SOURCE TEXT ::
Although I have an alaskan mill, I'm saving up my crotches to take to a guy with a Petersen slabbing mill to slab them all at once.  He's much faster and more efficient.  If your crotches are too big for your mill, think about that.  It would be a lot of hassle to set up to slab short crotches for me.

Get your logs on bunks - some small diameter long logs or timbers to space them 6 inches off the ground at least.  Seal the ends, and walnut like that will wait a long time.  You'll have plenty of time to mill it.

Don't leave good wood at the site.  You got some good saw stuff, but don't discount small diameter and curved walnut.  I saw 6"-16" dia curved pieces, don't have to curved too much, for timberframe brace stock 6-8 feet long(PM me if you want specifics on how to do this and how to prep the live edge).  I use small dia 4"-6" long branches for railings.  Cut them flat on two sides.  Keep the top side live edge and de-bark.  Smaller pieces with interesting curves are good for furniture as legs or part of tops etc.  They can be used whole or sawn on two sides, maybe split down the middle for two matched pieces.  Smaller crooked branches can be used for balusters- de-barked preferably.  I let very little go to waste/firewood.

PARTS OF THE EXERCISE ::
1. In the walnut milling post, how far off the ground should the bunks hold the logs?
2. Write out the walnut milling post, starting at the words "Don't leave good" and ending after "go to waste/firewood.".
3. What uses does the walnut milling post name for small-diameter and curved walnut pieces?
The lines are separate material, unrelated to the walnut milling post.

COLLECTED DATA ::
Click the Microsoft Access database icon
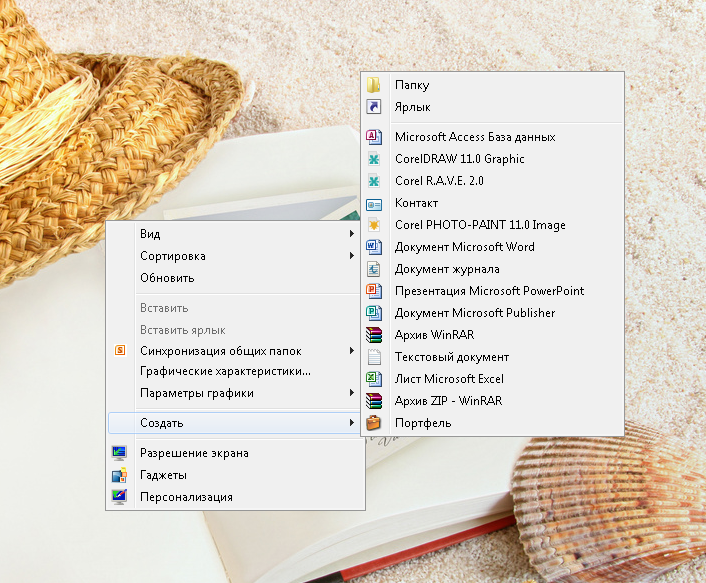706x583 pixels. (x=374, y=137)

REPLIES ::
1. At least 6 inches.

2.
Don't leave good wood at the site.  You got some good saw stuff, but don't discount small diameter and curved walnut.  I saw 6"-16" dia curved pieces, don't have to curved too much, for timberframe brace stock 6-8 feet long(PM me if you want specifics on how to do this and how to prep the live edge).  I use small dia 4"-6" long branches for railings.  Cut them flat on two sides.  Keep the top side live edge and de-bark.  Smaller pieces with interesting curves are good for furniture as legs or part of tops etc.  They can be used whole or sawn on two sides, maybe split down the middle for two matched pieces.  Smaller crooked branches can be used for balusters- de-barked preferably.  I let very little go to waste/firewood.

3.
- Timberframe brace stock
- Railings
- Furniture legs
- Parts of furniture tops
- Balusters